- **Problem requirements**
Gather all lines in the records below that include the word "agent".

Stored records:
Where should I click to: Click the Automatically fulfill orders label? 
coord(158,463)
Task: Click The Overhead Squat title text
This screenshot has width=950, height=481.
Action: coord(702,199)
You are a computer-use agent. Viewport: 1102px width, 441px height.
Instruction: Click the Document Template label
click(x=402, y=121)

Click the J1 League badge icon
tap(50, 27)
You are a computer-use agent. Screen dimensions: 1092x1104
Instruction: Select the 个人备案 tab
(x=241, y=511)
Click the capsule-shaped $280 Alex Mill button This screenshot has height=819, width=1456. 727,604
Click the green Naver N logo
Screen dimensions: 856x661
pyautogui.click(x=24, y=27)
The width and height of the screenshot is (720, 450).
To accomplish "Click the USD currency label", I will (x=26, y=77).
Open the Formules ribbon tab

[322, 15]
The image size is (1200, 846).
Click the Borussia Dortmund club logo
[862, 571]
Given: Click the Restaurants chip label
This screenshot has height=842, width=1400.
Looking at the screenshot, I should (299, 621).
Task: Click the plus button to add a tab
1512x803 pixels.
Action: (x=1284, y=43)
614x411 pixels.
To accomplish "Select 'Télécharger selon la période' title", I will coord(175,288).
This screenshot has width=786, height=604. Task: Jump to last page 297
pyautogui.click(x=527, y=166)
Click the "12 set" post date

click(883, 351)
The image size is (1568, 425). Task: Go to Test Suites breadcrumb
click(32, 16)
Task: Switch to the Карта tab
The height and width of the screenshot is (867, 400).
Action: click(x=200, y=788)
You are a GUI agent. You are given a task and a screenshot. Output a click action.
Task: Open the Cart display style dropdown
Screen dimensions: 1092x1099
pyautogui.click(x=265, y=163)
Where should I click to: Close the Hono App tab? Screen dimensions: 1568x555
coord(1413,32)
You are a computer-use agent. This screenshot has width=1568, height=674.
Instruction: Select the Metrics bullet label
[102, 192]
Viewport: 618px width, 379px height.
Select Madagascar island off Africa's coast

- **Task solution**
You are a computer-use agent. Viewport: 1102px width, 441px height.
You are a computer-use agent. Screen dimensions: 1092x1104
You are a GUI agent. You are given a task and a screenshot. Output a click action.
You are a computer-use agent. This screenshot has width=1568, height=674.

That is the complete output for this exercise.